■ TRY IT: The required output is the exact run of lines in the listing below from the line holding "Where should I" through the line holding "Task: Click the first 重要なお知らせ red badge", with no pictures.

■ INPUT RECORDS:
☆ ☆ ☆ ☆ ☆ ☆ ☆
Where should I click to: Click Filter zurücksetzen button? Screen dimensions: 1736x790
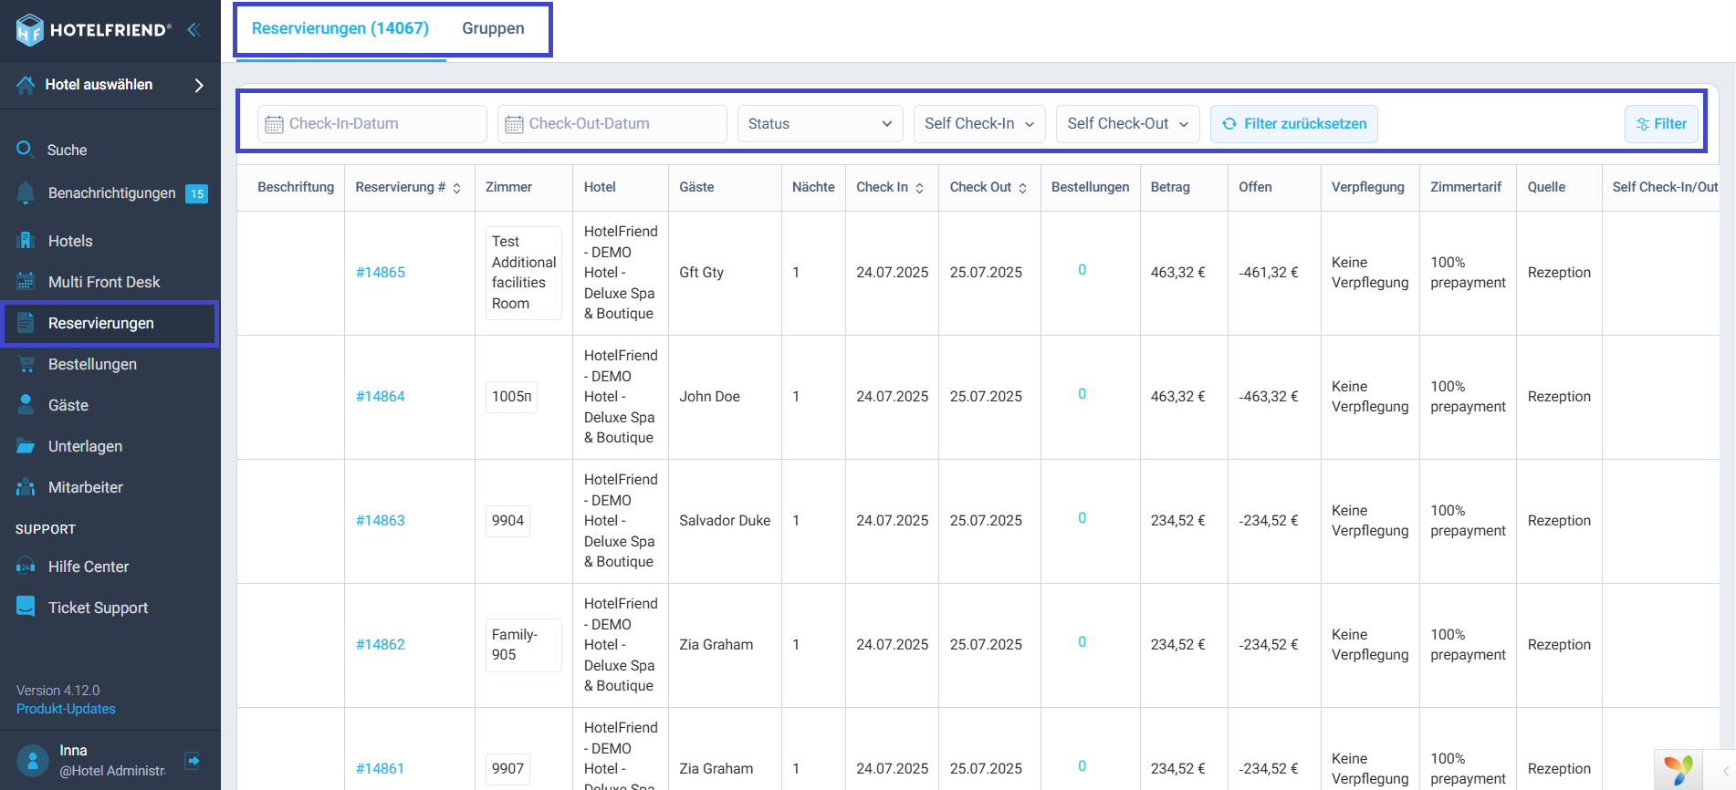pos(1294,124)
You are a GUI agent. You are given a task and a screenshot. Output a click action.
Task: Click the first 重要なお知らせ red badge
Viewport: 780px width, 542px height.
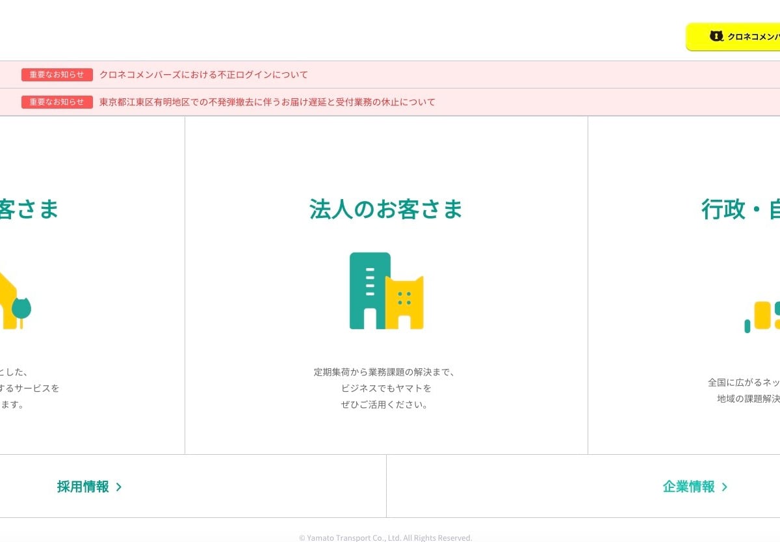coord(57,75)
☆ ☆ ☆ ☆ ☆ ☆ ☆
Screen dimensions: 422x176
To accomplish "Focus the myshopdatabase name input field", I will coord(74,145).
☆ ☆ ☆ ☆ ☆ ☆ ☆
■ EXERCISE SOLUTION:
Where should I click to: Click Filter zurücksetzen button? Screen dimensions: 1736x790
pos(1294,124)
You are a GUI agent. You are given a task and a screenshot. Output a click action.
Task: Click the first 重要なお知らせ red badge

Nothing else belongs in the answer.